Like Hemingway blasting his head off after winning an award, or Plath putting her head in an oven...


----------



## Xipoid (Jul 31, 2008)

Well... you _don't have to_ kill yourself. You could always just, I don't know... not place your head in extreme peril?


----------



## Magikian (Jul 31, 2008)

Xipoid said:


> Well... you _don't have to_ kill yourself. You could always just, I don't know... not place your head in extreme peril?



But what's the fun in that?


----------



## makmakmob (Jul 31, 2008)

Maybe it's because great writers expect too much of themselves? I dunno. Maybe they just don't like heads.


----------



## Magikian (Jul 31, 2008)

makmakmob said:


> Maybe it's because great writers expect too much of themselves? I dunno. Maybe they just don't like heads.



I'd say the latter.

Heads are a problem and only writers seem to understand this.


----------



## Ride_the_Lightning (Jul 31, 2008)

Your shot at 'immortality' is better if you die young, even more-so if you kill yourself or die of drug abuse.


----------



## makmakmob (Jul 31, 2008)

Ride_the_Lightning said:


> Your shot at 'immortality' is better if you die young, even more-so if you kill yourself or die of drug abuse.
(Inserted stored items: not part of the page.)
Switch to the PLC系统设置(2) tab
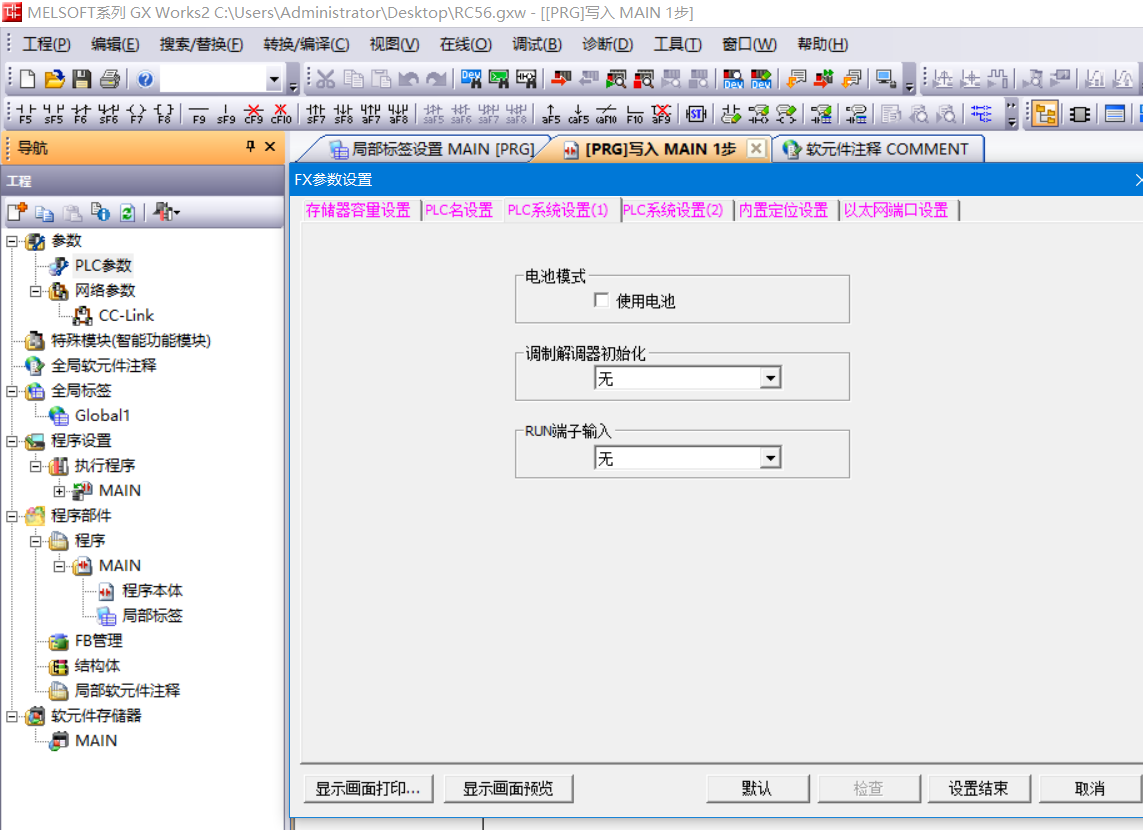Screen dimensions: 1143x830 (x=673, y=210)
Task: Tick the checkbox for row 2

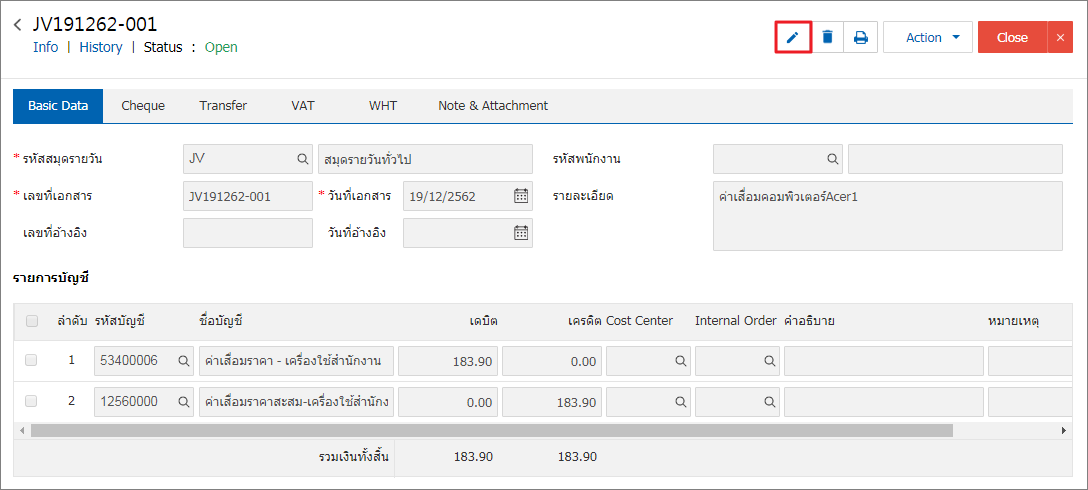Action: point(31,401)
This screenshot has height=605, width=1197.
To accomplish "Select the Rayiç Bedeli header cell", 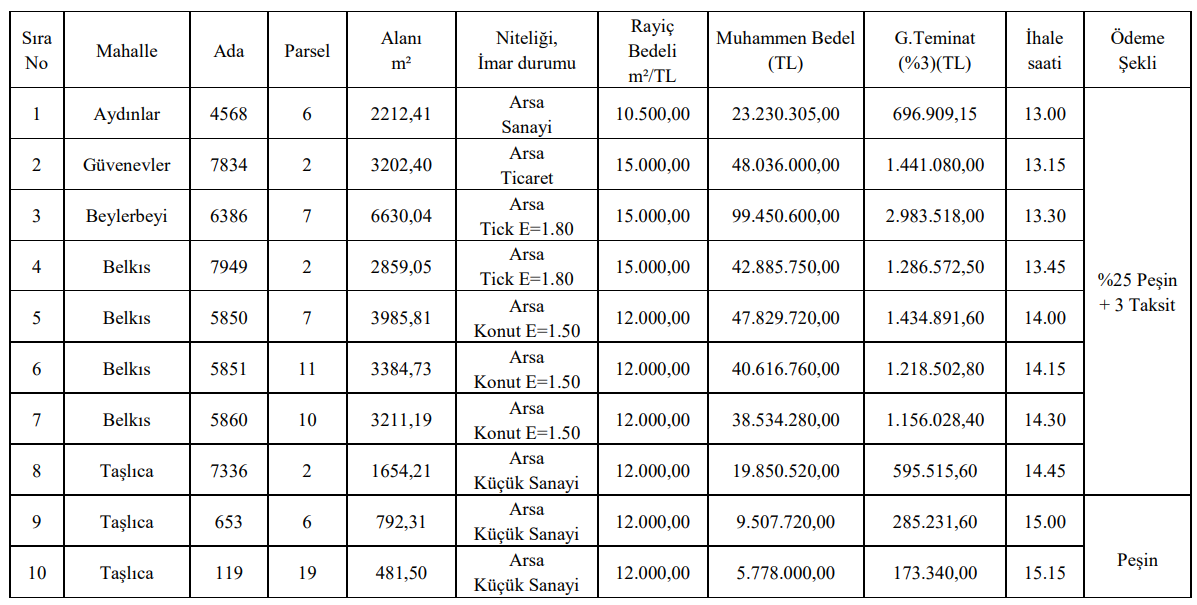I will coord(653,51).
That's an interesting point.


----------



## WolfoxOkamichan (Jul 31, 2008)

http://www.alternativereel.com/cult-fiction/Literary_Deaths.php

There we go


----------



## M. LeRenard (Jul 31, 2008)

Incidentally, I tend to despise the writings of anyone who was constantly depressed and ended up committing suicide.  Why?  Because everything they wrote was depressing as hell.
Actually, there's an interesting thought on this in The World According to Garp.  A piece of writing can be awful, but if it's somehow connected to a tragedy, it'll sell millions of copies.  I don't think it's [always] because the writer is any 'good', persay, so much as it's that people thrive on drama and controversy.


----------



## dietrc70 (Jul 31, 2008)

M. Le Renard said:


> Incidentally, I tend to despise the writings of anyone who was constantly depressed and ended up committing suicide.  Why?  Because everything they wrote was depressing as hell.
> Actually, there's an interesting thought on this in The World According to Garp.  A piece of writing can be awful, but if it's somehow connected to a tragedy, it'll sell millions of copies.  I don't think it's [always] because the writer is any 'good', persay, so much as it's that people thrive on drama and controversy.
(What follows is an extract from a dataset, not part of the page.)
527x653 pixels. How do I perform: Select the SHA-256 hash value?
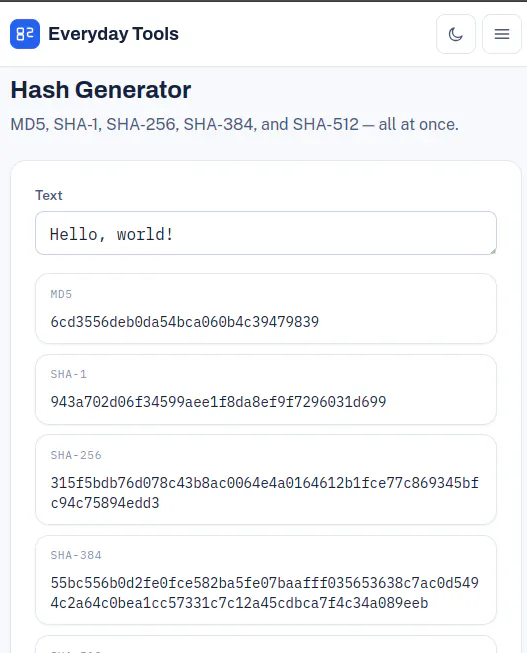(x=265, y=493)
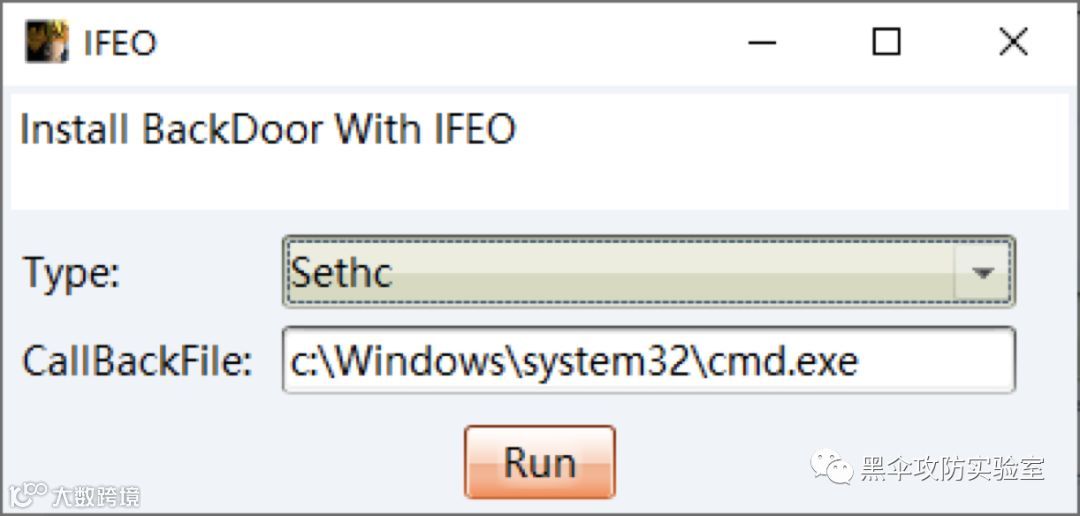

I agree with you.  I do not understand the appeal of depressing memoirs and stories that people in the US seem to like so much.  I hate falsely optimistic stories, but a good, emotionally powerful tragedy or drama does not need to slide into the nihilism of depression.

In my case, I have chronic depression and other problems that have made it impossible for me to work for years, and I rarely leave the house.  For me, writing (when I can do it), is an escape, and so I try to create fantastic worlds and characters that are as far away from my reality as possible.  My work is extremely dark, but I don't think it is depressing.  (If it were, I would not be able to stand reading it. )


----------



## lobosabio (Aug 1, 2008)

Wait...so this means if I become famous I'm going to have to go off myself?  Fuck this shit; obscurity for me!


----------



## AriusEx (Aug 2, 2008)

Xipoid said:


> Well... you _don't have to_ kill yourself. You could always just, I don't know... not place your head in extreme peril?



Softie.


----------



## yuri-bloodfang (Aug 2, 2008)

Now I know what I have to look forward to.  Many say I'm good... glad I don't own a firearm.


----------



## Micah Coon (Aug 2, 2008)

Heh...
Wasn't Hemmingway a bit...oh, what's the word?
Damaged?


----------



## Belladonna Starfire (Aug 4, 2008)

If you choose to write something and it is in fact depressing, depending on the situation determinants the depth of the thought being written.  Example Shakespeare and Edger Allen Poe two of my personal favorite writer of all time were brutally depressing and yet mysterious to a point that the curiosity of the suspense contradicted the depressing formant of such literary work


----------



## Ecs Wolfie (Aug 4, 2008)

*Laughs* Sorry but one of those in that list are rather entertaining to me

But I have no clue why they would have done that to themselves, Mabey they thought hey i'll be more famous after I die, I have no clue, I'd rather stick with my art. ^^;


----------



## ScottyDM (Aug 5, 2008)

WolfoxOkamichan said:


> ...especially if you know what happened to the past good writers.
> 
> Like Hemingway blasting his head off after winning an award, or Plath putting her head in an oven...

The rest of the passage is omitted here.